[Records from a data collection]
───

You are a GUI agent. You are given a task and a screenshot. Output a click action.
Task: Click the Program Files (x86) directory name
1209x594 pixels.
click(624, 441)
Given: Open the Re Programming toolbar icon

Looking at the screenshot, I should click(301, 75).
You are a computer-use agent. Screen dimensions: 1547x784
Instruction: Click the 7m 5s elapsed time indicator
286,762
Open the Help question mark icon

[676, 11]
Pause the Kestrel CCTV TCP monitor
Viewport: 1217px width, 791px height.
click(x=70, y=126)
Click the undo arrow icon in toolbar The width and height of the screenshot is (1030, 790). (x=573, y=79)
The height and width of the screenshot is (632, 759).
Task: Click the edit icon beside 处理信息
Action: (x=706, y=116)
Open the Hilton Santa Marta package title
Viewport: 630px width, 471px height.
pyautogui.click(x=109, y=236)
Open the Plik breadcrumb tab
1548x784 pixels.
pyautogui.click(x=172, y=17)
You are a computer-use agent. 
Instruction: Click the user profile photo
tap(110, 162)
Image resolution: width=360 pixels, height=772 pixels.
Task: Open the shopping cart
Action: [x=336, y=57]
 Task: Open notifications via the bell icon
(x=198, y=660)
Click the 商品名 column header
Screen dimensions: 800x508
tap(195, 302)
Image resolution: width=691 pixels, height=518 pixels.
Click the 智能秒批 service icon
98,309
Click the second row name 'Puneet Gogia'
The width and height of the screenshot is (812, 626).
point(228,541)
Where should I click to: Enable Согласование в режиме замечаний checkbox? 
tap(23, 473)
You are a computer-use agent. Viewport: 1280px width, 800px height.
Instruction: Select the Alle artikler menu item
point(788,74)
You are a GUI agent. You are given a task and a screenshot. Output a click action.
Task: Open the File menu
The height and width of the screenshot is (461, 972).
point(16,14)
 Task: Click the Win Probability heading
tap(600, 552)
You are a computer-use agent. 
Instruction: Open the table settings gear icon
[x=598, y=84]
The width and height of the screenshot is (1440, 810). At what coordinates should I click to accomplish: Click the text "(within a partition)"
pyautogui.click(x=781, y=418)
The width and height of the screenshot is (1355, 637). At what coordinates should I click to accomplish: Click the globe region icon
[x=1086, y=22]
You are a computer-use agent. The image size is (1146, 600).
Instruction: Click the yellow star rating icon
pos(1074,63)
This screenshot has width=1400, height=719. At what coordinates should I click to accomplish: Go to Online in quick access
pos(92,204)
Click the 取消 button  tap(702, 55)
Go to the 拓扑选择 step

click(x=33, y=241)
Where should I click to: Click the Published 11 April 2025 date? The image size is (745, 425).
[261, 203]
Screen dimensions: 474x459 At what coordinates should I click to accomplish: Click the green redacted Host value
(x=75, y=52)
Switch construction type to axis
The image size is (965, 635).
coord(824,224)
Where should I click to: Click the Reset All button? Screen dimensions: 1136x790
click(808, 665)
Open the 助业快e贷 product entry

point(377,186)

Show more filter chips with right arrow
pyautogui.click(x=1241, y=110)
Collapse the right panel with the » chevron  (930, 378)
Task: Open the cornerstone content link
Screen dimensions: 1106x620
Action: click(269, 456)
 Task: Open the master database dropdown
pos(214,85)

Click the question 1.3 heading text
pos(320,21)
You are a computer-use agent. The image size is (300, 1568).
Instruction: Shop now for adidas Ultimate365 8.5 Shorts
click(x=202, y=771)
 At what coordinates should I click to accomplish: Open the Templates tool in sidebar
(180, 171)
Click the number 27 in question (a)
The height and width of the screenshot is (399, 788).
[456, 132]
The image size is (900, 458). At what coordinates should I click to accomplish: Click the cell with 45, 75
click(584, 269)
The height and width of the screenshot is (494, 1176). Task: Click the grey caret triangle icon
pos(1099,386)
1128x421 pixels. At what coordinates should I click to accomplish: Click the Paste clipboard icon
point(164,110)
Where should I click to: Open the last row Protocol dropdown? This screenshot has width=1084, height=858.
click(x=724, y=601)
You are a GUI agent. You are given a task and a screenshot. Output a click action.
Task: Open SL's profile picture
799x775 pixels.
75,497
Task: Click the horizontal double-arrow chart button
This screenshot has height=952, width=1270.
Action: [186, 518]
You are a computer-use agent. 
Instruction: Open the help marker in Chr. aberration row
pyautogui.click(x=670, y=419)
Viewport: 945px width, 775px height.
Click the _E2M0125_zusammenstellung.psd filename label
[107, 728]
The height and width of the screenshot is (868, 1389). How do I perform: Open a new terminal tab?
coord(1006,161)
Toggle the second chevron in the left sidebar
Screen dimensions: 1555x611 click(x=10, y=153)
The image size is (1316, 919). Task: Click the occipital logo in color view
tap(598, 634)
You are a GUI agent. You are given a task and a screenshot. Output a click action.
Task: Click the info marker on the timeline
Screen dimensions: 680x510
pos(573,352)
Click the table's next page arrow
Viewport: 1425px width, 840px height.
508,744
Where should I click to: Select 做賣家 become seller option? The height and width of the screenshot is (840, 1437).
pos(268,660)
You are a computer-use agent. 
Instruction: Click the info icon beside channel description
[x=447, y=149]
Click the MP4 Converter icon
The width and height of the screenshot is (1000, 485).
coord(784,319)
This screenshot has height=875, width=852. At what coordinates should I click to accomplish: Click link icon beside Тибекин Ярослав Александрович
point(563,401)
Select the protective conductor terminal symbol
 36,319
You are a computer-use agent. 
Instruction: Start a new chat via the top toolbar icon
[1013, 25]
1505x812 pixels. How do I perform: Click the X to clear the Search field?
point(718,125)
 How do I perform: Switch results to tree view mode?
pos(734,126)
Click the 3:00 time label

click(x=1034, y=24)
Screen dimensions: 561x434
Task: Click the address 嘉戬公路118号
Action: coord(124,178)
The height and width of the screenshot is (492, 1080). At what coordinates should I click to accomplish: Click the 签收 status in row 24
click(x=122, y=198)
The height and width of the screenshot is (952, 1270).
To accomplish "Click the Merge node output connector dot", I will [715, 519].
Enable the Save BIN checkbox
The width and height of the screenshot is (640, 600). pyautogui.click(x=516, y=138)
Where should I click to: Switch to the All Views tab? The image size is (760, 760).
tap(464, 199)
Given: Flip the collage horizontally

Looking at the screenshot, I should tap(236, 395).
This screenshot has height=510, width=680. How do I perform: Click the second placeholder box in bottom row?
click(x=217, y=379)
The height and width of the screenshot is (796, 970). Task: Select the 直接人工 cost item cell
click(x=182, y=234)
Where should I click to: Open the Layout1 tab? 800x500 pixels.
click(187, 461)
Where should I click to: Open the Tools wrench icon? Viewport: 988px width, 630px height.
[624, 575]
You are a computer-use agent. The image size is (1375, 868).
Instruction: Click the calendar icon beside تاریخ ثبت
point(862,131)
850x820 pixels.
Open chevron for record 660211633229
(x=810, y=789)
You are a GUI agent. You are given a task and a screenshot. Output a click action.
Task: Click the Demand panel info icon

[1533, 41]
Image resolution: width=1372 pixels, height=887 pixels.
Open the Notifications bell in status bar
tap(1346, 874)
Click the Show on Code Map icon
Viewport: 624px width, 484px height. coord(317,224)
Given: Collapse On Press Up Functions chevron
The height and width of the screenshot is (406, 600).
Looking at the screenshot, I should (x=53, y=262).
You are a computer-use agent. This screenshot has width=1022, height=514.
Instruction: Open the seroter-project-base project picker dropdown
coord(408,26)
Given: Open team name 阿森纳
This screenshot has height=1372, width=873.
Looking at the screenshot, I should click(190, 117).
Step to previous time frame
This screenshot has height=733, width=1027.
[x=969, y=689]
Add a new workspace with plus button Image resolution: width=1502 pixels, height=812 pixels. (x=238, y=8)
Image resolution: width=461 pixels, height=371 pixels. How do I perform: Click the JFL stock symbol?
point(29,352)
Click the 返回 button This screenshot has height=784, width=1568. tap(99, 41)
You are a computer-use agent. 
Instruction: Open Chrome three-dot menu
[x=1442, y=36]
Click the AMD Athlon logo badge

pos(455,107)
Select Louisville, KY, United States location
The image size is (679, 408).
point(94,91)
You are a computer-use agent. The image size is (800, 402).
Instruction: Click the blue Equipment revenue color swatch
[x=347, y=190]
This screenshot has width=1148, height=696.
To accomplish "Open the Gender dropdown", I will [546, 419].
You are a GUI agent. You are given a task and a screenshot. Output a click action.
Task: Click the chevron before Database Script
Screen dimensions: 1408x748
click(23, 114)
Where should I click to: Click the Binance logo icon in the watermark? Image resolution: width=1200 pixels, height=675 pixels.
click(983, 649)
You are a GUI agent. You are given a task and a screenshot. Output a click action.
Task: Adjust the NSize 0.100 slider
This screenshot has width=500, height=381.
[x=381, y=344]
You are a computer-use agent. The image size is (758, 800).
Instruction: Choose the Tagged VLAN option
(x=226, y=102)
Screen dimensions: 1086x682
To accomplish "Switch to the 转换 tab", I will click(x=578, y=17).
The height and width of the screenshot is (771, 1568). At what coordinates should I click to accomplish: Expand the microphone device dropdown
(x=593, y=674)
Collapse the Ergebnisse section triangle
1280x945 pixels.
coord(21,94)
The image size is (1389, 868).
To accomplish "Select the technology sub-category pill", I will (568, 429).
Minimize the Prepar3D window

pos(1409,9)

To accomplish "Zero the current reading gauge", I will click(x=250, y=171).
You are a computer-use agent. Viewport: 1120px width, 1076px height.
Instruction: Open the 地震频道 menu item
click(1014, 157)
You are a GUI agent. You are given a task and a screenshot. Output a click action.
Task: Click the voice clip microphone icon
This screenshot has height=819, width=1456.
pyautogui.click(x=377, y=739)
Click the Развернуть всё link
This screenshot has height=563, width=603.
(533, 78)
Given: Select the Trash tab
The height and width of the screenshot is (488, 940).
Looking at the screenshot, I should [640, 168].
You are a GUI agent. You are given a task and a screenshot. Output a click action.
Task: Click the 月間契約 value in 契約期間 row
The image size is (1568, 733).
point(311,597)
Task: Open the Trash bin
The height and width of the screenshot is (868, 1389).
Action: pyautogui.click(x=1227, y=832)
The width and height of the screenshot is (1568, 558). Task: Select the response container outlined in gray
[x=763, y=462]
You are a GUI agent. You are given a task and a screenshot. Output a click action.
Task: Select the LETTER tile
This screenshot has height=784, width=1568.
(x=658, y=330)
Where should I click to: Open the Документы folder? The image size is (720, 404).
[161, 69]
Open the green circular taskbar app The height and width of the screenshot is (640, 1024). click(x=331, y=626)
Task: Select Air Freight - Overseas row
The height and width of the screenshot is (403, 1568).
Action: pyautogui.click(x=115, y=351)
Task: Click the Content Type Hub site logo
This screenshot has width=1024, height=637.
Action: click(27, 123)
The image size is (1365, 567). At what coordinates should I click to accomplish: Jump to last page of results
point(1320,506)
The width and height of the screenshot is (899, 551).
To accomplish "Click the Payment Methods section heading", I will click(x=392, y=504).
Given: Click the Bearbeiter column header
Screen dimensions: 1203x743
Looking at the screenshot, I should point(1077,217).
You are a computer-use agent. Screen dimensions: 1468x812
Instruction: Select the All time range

───

## Exercise aim
Rewrite the rows from the start through the line containing "Looking at the screenshot, I should click(301, 75)." as a JSON list of strings, one string per line. Leave out blank lines.

## Complete answer
[
  "You are a GUI agent. You are given a task and a screenshot. Output a click action.",
  "Task: Click the Program Files (x86) directory name",
  "1209x594 pixels.",
  "click(624, 441)",
  "Given: Open the Re Programming toolbar icon",
  "Looking at the screenshot, I should click(301, 75)."
]